Hildegard van Bingen (1098-1179) zag in haar visioenen het hele universum in een totaalbeeld. Zij schouwde God, heel de kosmos en de mens als één werkelijkheid: een heilige ruimte waarin alles een plaats heeft. Zij herkende God in de mens en zijn grote verantwoordelijkheid voor het leven, het welzijn van de aarde en het milieu, en in de geheimvolle wijze waarop de kosmos bestaat.

Het kan flink waaien in het universum

Deze bijdrage begint met het kosmosvisioen uit Scivias, het eerste grote werk van Hildegard van Bingen. Dit visioen is bekend geworden als het ‘kosmische ei’. Dan volgt het tweede kosmosvisioen, het ‘kosmische rad’, dat ze opgetekend heeft in Liber divinorum operum, haar boek over de werken van God.

Het oerei

Hildegard van Bingen zag dingen die niet tot de normale zichtbare werkelijkheid behoren. Ze schouwde in het levende licht en hoorde een Stem uit de hemel. In een van haar visioenen kwam ze in contact met een werkelijkheid, een heilige ruimte, die de oorsprong is van alle dingen. Deze werkelijkheid omvatte hemel en aarde, de elementen, de winden en ook de levensadem die de mens tot leven wekte. Wat haar in deze werkelijkheid werd getoond, heeft ze tot uitdrukking gebracht in het beeld van het ‘kosmische ei’. Daarmee sluit ze aan op scheppingsmythen uit de Oudheid. Daarin wordt verteld over het ontstaan van de wereld uit een oerei.

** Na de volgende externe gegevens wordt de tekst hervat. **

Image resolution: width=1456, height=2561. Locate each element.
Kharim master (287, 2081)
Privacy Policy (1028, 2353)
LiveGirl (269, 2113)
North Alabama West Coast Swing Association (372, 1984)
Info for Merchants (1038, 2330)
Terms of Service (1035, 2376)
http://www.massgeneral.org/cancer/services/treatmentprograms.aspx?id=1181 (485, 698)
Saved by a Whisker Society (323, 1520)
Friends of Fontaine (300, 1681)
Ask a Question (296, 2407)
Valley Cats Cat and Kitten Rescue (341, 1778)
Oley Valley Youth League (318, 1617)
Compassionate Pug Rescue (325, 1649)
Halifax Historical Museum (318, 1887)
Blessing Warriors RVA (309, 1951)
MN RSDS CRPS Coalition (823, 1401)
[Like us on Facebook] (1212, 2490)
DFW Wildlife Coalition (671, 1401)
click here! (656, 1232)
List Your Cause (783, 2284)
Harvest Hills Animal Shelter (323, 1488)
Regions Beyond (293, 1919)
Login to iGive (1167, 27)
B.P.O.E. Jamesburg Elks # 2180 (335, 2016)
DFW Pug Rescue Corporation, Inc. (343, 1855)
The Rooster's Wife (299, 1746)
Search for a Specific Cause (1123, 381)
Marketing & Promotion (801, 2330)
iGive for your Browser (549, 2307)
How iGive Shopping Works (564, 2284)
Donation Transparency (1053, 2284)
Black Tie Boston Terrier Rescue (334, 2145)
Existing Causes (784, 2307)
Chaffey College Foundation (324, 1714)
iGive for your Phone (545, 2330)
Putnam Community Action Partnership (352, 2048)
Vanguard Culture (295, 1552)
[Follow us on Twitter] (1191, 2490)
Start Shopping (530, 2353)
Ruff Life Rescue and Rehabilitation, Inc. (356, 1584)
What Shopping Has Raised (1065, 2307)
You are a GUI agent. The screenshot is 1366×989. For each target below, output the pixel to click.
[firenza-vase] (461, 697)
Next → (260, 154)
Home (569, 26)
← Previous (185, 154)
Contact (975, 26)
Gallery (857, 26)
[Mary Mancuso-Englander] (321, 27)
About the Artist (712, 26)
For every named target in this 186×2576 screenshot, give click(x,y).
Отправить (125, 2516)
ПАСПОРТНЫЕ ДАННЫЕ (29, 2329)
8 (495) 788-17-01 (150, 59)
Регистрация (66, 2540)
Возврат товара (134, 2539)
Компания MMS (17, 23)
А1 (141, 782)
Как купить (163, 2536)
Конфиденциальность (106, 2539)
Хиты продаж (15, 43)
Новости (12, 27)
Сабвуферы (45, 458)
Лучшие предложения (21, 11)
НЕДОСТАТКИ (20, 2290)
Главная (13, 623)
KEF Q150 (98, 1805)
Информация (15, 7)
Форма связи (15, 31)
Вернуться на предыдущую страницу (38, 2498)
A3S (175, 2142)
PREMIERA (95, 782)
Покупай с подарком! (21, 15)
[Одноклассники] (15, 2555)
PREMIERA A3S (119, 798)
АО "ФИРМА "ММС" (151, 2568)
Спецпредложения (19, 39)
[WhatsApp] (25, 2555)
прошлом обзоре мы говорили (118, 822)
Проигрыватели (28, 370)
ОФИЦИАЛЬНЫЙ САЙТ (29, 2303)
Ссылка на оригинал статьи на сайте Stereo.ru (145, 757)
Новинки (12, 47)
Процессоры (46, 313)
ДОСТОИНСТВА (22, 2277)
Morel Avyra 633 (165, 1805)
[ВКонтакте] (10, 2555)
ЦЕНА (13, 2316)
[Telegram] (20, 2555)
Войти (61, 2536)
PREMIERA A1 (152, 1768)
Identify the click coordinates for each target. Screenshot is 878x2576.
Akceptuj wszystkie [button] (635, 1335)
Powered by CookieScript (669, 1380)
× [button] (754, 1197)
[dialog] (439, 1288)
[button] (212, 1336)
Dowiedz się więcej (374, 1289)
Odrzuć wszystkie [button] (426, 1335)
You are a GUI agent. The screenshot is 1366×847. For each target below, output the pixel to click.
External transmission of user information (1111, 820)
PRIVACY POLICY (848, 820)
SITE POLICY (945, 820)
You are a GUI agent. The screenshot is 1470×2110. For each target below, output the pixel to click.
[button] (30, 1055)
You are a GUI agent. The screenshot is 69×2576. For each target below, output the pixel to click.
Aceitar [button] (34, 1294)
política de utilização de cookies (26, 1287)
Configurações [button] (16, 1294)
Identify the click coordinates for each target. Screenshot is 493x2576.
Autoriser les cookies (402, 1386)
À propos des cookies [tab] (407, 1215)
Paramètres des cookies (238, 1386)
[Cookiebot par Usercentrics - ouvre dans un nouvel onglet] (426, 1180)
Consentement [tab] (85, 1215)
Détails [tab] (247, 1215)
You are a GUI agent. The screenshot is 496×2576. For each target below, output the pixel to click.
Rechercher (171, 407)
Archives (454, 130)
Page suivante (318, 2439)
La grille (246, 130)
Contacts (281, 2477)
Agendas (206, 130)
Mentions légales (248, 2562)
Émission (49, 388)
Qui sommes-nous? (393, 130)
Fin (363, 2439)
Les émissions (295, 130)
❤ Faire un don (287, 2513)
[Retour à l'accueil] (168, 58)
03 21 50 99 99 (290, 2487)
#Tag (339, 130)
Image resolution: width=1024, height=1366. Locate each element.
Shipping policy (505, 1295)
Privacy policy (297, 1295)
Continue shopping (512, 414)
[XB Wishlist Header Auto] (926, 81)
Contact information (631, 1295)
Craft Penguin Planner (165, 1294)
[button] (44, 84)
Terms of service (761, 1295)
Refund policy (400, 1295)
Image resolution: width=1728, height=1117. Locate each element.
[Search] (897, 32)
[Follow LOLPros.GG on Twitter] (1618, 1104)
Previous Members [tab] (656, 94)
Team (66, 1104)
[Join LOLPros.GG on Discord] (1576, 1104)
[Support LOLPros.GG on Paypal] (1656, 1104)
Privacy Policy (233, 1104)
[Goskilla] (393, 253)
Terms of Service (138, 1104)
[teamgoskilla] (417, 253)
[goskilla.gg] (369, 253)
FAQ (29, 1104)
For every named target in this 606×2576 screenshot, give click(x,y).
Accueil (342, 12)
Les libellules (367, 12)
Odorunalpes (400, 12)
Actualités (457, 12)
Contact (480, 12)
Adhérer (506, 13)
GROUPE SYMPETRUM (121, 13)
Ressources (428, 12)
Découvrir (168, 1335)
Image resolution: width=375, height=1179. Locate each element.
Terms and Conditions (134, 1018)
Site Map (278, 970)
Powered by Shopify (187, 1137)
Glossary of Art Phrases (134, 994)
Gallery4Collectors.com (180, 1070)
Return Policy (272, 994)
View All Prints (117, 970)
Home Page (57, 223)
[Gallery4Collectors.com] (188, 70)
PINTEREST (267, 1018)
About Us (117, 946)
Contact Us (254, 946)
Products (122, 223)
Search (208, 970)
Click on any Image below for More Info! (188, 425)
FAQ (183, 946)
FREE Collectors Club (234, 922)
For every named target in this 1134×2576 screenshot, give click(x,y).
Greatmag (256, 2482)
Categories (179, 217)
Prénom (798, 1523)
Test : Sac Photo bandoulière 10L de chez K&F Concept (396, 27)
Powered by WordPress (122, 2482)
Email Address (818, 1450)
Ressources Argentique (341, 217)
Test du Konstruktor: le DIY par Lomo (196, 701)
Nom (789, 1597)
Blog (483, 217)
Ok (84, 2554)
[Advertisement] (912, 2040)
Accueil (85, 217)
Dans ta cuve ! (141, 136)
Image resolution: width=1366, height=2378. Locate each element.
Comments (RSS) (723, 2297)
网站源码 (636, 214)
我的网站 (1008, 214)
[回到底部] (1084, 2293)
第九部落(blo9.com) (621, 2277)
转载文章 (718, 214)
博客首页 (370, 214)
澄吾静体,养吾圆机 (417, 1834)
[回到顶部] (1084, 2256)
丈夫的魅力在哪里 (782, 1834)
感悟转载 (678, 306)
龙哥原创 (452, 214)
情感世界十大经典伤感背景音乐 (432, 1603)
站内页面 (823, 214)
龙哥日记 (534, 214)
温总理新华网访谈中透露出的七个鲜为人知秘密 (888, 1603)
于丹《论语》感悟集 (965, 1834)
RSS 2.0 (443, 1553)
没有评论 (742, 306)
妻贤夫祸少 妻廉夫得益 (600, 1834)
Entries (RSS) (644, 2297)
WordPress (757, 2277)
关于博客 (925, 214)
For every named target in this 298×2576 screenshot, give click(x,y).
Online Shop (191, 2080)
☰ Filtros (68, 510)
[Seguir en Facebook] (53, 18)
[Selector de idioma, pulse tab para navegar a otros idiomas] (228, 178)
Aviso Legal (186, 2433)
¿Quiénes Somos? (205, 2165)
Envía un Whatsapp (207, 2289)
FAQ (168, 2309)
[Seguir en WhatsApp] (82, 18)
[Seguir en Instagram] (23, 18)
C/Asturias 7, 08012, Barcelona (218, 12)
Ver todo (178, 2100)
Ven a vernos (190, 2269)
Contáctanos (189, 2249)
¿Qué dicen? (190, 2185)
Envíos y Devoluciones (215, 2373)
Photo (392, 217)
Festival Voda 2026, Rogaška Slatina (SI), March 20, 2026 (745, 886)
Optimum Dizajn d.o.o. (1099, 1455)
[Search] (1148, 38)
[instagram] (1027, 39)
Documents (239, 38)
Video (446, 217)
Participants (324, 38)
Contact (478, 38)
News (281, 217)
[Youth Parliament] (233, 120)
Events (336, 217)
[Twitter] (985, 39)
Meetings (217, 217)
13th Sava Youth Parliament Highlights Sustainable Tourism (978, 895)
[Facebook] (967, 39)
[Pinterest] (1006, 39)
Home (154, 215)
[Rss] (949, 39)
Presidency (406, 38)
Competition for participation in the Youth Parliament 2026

Een ei symboliseert kiemkracht en vruchtbaarheid. De innerlijke ontwikkeling van het leven, dat erdoor omsloten wordt, kon blijkbaar niet beter worden weergeven dan in deze vorm. De manifestatie van de kosmos in de vorm van een ei was de meest verbreide opvatting in de Oudheid en heeft tot diep in de Middeleeuwen de gedachten bepaald over het ontstaan van de schepping. Deze manifestatie vinden we ook bij Hildegard van Bingen als een uitdrukking van het universum. Daarin ziet ze een samenhang van de elementen vuur, water, lucht en aarde, de winden, de figuur van een berg, die allemaal met elkaar zijn verbonden in een organisch geheel. En in dit universum is God werkzaam. Hier volgen fragmenten uit de beschrijving van wat Hildegard gezien heeft in het visioen dat bekend is geworden als het ‘kosmische ei’:

Toen zag ik een groot instrument, rond en schaduwrijk. Het leek op een ei. Naar boven spitste het zich toe, in het midden wijd, en naar beneden werd het weer smaller. De buitenste laag die het omringde, bestond uit lichtend vuur. Het geheel leek te rusten op een schaduwrijke huid. In het lichtende vuur was een bol van roodgloeiend vuur, zó groot dat het gehele beeld erdoor werd verlicht. Boven de bol waren drie fakkels boven elkaar geplaatst. Met hun vuur gaven zij deze bol evenwicht, zodat hij niet zou wankelen. Vanuit het lichtende vuur, dat het geheel omringde, ging een wervelende wind uit. Ook van de huid, waarop het geheel rustte, ging een wervelende wind uit. In diezelfde huid was een donker vuur, zo huiveringwekkend, dat ik er niet naar kon kijken. Met zijn kracht bracht hij de gehele laag in beroering, zodat deze vol van geraas was, stormen, grote en kleine vlijmscherpe stenen. Maar onder die huid stroomde ether van de zuiverste soort. In die zuivere ether zag ik een bol van witgloeiend vuur van omvangrijke grootte. Duidelijk zichtbaar hingen daarboven twee fakkels, die hem in het gareel hielden, zodanig dat hij niet zou afwijken van de baan waarin hij bewoog. In diezelfde zuivere ether bevonden zich heldere sterren. Maar in deze zuivere ether zelf waaide ook een wind met zijn wervelingen, en dat was in heel het kosmische ei merkbaar. Onder de zuivere ether zag ik waterrijke lucht en daaronder een wit vlies, dat het geheel vochtig maakte. Soms met heftige stortregen, dan weer met weldadige druppels zachte regen. Ook vanuit deze laag verspreidde zich een wind, die met zijn wervelingen het gehele kosmische ei vervulde. En in het midden van al deze elementen bevond zich een zandige bol van zeer grote omvang. Deze bol werd door de elementen zo omgeven, dat hij niet van zijn plaats kon vallen. Tussen het noorden en het oosten zag ik iets als een zeer grote berg. Zijn noordzijde lag in duisternis en zijn oostzijde in licht, zodanig dat noch het licht de duisternis, noch de duisternis het licht kon raken.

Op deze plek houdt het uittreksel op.